8. Il résulte de ce qui précède, sans qu’il soit besoin de se prononcer sur les autres moyens de la requête, que la décision du 19 mars 2025 par laquelle le préfet du Calvados a refusé de délivrer un certificat de résidence pour algérien doit être annulée ainsi que, par voie de conséquence, l’ensemble des décisions du même jour par lesquelles le préfet du Calvados a obligé M. B à quitter le territoire français dans un délai de trente jours, a fixé son pays de renvoi et a prononcé à son encontre une interdiction de retour sur le territoire français pendant une durée de cinq ans.
Sur les conclusions aux fins d’injonction :
9. L’annulation de l’arrêté préfectoral du 19 mars 2025 implique, eu égard au motif qui la fonde, que l’administration délivre à M. B, sur le fondement de l’article 6 4) de l’accord franco algérien, sous réserve de changements dans la situation de droit ou de fait de M. B, un certificat de résidence pour algérien d’un an portant la mention « vie privée et familiale ». Il y a lieu d’enjoindre au préfet du Calvados de délivrer ce titre de séjour dans le délai de deux mois à compter de la notification du présent jugement et de lui délivrer dans cette attente un récépissé de demande de titre de séjour ou une attestation de prolongation d’instruction dans un délai de quinze jours. Il n’y a pas lieu d’assortir ces injonctions d’une astreinte.
Sur les frais liés à l’instance :
10. M. B a été admis au bénéfice de l’aide juridictionnelle.
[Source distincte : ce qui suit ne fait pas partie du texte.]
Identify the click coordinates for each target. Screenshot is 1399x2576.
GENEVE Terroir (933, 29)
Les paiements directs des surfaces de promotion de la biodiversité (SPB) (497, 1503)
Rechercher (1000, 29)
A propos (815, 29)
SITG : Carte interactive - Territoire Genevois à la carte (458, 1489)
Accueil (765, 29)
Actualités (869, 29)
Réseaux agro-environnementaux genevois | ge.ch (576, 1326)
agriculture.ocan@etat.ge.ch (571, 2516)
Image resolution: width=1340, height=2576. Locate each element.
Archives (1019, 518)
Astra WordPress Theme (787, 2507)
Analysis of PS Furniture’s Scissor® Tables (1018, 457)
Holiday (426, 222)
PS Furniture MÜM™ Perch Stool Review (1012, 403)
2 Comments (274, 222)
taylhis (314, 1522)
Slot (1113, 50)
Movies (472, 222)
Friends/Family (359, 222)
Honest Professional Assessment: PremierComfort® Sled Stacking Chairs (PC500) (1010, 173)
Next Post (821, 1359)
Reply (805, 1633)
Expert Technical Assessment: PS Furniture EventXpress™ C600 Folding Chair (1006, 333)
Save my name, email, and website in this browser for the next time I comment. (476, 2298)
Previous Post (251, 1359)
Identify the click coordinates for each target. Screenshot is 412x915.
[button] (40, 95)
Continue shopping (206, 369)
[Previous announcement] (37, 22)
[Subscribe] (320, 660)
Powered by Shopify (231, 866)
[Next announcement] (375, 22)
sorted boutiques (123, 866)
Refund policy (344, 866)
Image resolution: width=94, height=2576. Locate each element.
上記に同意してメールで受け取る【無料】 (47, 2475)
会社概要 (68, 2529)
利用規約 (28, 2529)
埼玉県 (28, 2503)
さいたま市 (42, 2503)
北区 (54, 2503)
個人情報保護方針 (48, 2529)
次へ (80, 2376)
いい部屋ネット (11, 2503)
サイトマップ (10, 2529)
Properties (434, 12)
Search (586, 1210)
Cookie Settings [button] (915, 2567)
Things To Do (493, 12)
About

Il y a donc lieu, dans les circonstances de l’espèce, de mettre à la charge de l’Etat, partie perdante dans la présente instance, le versement de la somme de 1 200 euros à Me Wahab en application des dispositions combinées des articles L. 761-1 du code de justice administrative et 37 de la loi du 10 juillet 1991, sous réserve que Me Wahab renonce à percevoir la somme correspondant à la part contributive de l’Etat à l’aide juridictionnelle.
D E C I D E :
Article 1er : Il n’y a pas lieu de statuer sur la demande d’aide juridictionnelle provisoire présentée par M. B.
Article 2 : L’arrêté du préfet du Calvados du 19 mars 2025 est annulé.
Article 3 : Il est enjoint au préfet du Calvados de délivrer à M. B un certificat de résidence pour algérien d’un an portant la mention « vie privée et familiale » dans le délai d’un mois à compter de la notification du présent jugement et de lui délivrer dans cette attente un récépissé de demande de titre de séjour ou une attestation de prolongation d’instruction dans un délai de quinze jours.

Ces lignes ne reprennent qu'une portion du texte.